For Ericka Santiestepan, a single mother of two young children, the slam of a hammer hitting a nail is also the sound of hope.
“I feel like I won the lotto. It’s means everything. I don’t have to worry about where I’m going to have to go next,” she told VOA.
That’s because when the A-frame trusses Brooks is helping build are finally raised, they form the roof over Santiestepan’s new, permanent home.
“I’m in a house,” she said, grinning, “and I have these amazing people to help me — Garth Brooks and Trisha (Yearwood) are working on my house. I want them to sign the inside of my walls!”
Hand up, not a hand out
Santiestepan isn’t getting anything for free. Once the house is built, she will have a mortgage, albeit an affordable one, thanks to Habitat for Humanity’s no-interest loan, paid for by Santiestepan’s own “sweat equity” during this construction project.
“It’s a hand up, not a hand out,” country music star Yearwood explained. She and husband, Brooks, are just two volunteers among hundreds in what is a massive volunteer effort on the outskirts of South Bend, Indiana, to build nearly two dozen homes similar to and alongside Santiestepan’s.
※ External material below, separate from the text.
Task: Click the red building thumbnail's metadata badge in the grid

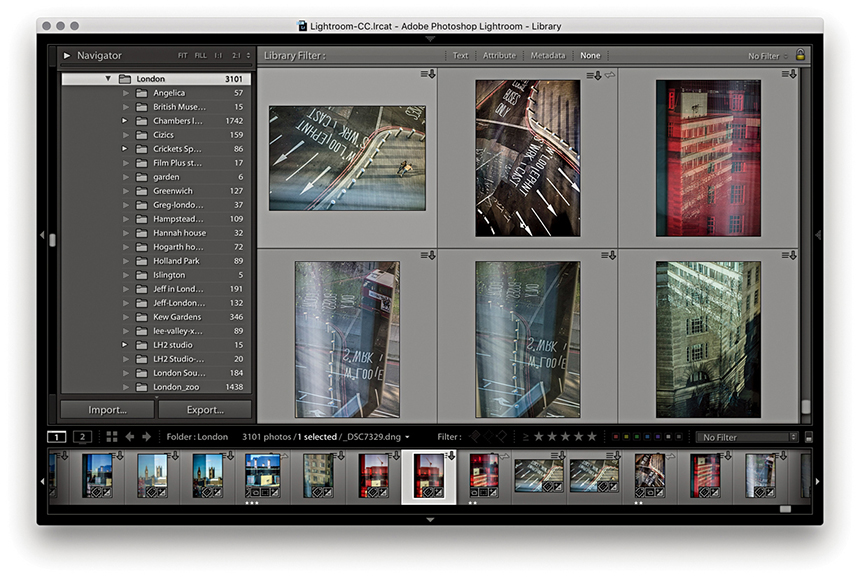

This newly forming neighborhood is the current focus of Habitat for Humanity’s Jimmy and Rosalynn Carter Work Project, an annual event the former president and first lady began in 1984.
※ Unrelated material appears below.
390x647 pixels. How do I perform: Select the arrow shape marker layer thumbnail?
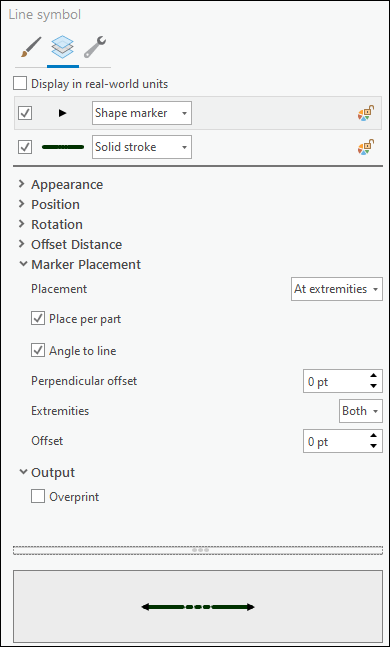62,113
“The myth is that President and Mrs. Carter started Habitat,” said Jonathan Reckford, Habitat for Humanity’s chief executive officer. The nonprofit organization was in fact founded in 1976 by Millard and Linda Fuller.
The headquarters is in Americus, Georgia, not far from Carter’s hometown of Plains. After some cajoling, the Fullers encouraged the Carters, who returned to Plains in 1981 after a stinging electoral defeat to Ronald Reagan, to participate in a local build project in 1984. Thirty-four years later, they continue to lend their name and muscle to Habitat’s global effort to build homes for those in need.
“I think every human being would probably like some excitement in their life, some challenge in their life, some particular thing for which they can be grateful in the future, some obstacle to overcome, something from which they could be proud. And Habitat answers all those questions for me,” Carter explained during a news conference on this year’s construction site.
One week work project
Though the house-building project takes place for one week a year, the Jimmy and Rosalynn Carter Habitat for Humanity Work Project is now one of the most identifiable aspects of their legacy.
“When the Carters got involved, worldwide, lifetime to date, Habitat had helped 758 families,” Reckford said. “Since they got involved, we’ve been able to partner with 13.2 million people to have new, rehabbed, or repaired homes. And right now, we are at a pace that we are partnering with someone in the world every 50 seconds. And there is really no one that has had more to do with that than President and Mrs. Carter.”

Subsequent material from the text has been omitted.